The latest example arrived this week from Macy’s. It’s a fitting one for the times. Overall, Macy’s is seeing a slowdown as consumers pull back on discretionary purchases, with sales declining 7% in the first quarter versus the same quarter of 2022. Digital sales were down 8%.
Macy’s is particularly susceptible to the macroeconomic headwinds that many brands and retailers are facing, as spending among the middle-income consumers it counts as a primary customer base is particularly softening, said GlobalData Managing Director Neil Saunders.
But while ecommerce is slowing overall, the importance it gained to Macy’s business during the pandemic is remaining in place.
In 2019, ecommerce made up 25% of Macy’s revenue, CEO Jeff Gennette told analysts on the company’s earnings call. That jumped to a high of 44% in 2020. By 2022, digital reached 33% of sales after the pandemic boom. In the first quarter of 2023, it remained at 33%. So, while the trend line dipped after shoppers returned to stores, ecommerce share still settled in at a higher post-lockdown point than it was before the pandemic.
This came in a quarter in which traffic was “relatively good” across both online and in-store, Macy’s CEO Jeff Gennette said. It was “flattish” online, and slightly up in stores.
“We do expect that this is the reset year with the penetration between them,” Gennette said. “But we do expect more aggressive growth in digital in the future versus stores as we think about '24 and beyond.
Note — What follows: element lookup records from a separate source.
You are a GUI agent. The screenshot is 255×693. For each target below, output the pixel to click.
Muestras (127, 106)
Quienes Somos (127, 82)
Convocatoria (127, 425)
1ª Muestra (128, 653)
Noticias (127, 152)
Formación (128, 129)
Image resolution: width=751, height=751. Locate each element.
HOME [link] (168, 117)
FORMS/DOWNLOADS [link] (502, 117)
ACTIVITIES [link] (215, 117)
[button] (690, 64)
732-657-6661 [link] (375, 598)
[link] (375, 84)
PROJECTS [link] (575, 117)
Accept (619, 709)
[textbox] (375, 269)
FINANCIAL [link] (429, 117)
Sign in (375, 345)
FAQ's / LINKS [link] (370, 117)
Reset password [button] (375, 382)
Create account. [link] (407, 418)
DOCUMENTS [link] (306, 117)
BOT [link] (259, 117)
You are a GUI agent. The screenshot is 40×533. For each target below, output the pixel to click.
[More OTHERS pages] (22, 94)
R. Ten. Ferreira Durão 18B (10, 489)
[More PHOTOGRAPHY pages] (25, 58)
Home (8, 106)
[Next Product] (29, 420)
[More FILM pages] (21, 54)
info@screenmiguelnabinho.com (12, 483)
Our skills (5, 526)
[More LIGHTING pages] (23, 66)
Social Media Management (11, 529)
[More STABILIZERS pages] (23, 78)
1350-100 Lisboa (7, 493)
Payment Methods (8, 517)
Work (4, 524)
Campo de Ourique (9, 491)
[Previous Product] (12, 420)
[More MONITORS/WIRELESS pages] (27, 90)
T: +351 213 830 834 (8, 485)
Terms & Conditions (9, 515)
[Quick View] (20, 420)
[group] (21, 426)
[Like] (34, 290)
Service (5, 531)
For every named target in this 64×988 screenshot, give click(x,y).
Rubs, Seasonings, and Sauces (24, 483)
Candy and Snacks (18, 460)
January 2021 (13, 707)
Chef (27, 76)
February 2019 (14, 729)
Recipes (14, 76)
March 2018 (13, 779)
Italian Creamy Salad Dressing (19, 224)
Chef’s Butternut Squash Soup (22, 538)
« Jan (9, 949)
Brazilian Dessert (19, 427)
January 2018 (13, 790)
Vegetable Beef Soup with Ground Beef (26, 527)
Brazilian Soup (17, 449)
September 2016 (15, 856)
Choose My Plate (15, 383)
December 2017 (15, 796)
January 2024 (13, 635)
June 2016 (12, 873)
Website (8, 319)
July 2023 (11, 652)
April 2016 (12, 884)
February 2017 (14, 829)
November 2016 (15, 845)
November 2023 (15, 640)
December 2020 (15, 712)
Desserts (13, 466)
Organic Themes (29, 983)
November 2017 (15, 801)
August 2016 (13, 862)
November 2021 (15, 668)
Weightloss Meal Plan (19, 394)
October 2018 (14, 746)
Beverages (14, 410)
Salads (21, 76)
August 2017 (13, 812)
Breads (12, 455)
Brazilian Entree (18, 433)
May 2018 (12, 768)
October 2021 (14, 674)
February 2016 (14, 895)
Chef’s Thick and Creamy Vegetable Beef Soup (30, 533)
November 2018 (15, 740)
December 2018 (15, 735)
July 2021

And that's going to be foisted by a lot of ideas and strategies.
Over the last year, the retailer has made investments in boosting ecommerce, even as shoppers returned to stores. In a bid to boost the assortment of goods available online, Macy’s launched a marketplace in September 2022 that welcomes goods from third-party sellers.
The marketplace had an “outstanding” first quarter, said Macy’s President Tony Spring, who is poised to succeed Gennette as CEO next year. Gross merchandise value increased over 50% when compared to the fourth quarter of 2022, while the average order value and units per order for marketplace customers was 50% above those not shopping at the marketplace.
Macy’s is continuing to build the marketplace even as it racks up sales. The retailer added 450 brands, ending the quarter with 950 brands.
This is helping to draw in new customers, as well as younger existing customers who are buying more items, resulting in increased basket size.
“We're very excited as to how marketplace is really attracting the Gen Z customer, particularly in categories where it was not economically feasible for us to carry in the past,” Gennette said.
In the end, Gennette said a strong digital and social presence is key to attracting younger consumers. That's a different type of shopper than other age groups.
“We know the younger customer starts first online,” Gennette said. That behavior will still be in place as the generation gets older, and gains more buying power in the process.
Going forward, Macy’s is seeking to expand the model to other retail banners in its portfolio. Bloomingdale’s will open a marketplace in the early fall.
The Macy’s ecommerce trajectory isn’t that different from the wider U.S. ecommerce narrative detailed above. With one quarter of 2023 data, there is evidence that ecommerce share settled out at a higher point after the pandemic than where it started before COVID arrived. There is flattening now, but the retailer is taking it not as a sign of a slowdown, or a signal to change course. Rather, it sees changing consumer behavior as a reason to build for the future.